Biographical Note
On November 1, 1995, the presidents of Bosnia, Croatia, and Serbia met at Wright-Patterson Air Force Base in Dayton, Ohio to begin negotiations about the ongoing Bosnian War. Three weeks later on November 21, the talks ended with a final cease fire outlined by the General Framework Agreement for Peace in Bosnia and Herzegovina. On account of the location where the talks took place, the General Framework Agreement came to be popularly known as the Dayton Accords.
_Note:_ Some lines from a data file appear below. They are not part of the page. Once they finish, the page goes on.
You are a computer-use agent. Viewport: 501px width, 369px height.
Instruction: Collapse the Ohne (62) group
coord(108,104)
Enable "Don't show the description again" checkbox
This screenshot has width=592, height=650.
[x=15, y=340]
Wright-Patterson Air Force Base was selected as a secluded area where the negotiations could proceed without distraction from the media and city life. The Clinton Administration's team was led by U.S. Assistant Secretary of State Richard Holbrooke, and included National Security Advisor Anthony Lake, Deputy National Security Advisor Sandy Berger, Secretary of State Warren Christopher, and UN Ambassador Madeleine Albright. This team was able to help bring about an agreement signed by Bosnian President Alija Izetbegović, Serbian President Milošević, and Croatian President Franjo Tudjman 20 minutes before the scheduled end of the negotiations on November 21.
The framework preserved Bosnia and Herzegovina as a single sovereign state consisting of two autonomous and federated territorial divisions: Republika Srpska for the Bosnian-Serb population, and the Federation of Bosnia and Herzegovina, where most of the country's Croat and Bosniak population resides. The agreement also bound the signatory states to respect the sovereignty of the other states, to uphold the human rights of refugees, and to cooperate with organizations charged with enforcing the agreement, including for the investigation of war crimes and human rights violations.
The Dayton Accords were formally signed on December 14, 1995 in Paris, France. Both the peace and the structure of government in Bosnia and Herzegovina that were established by the Accords have held to this day (2024).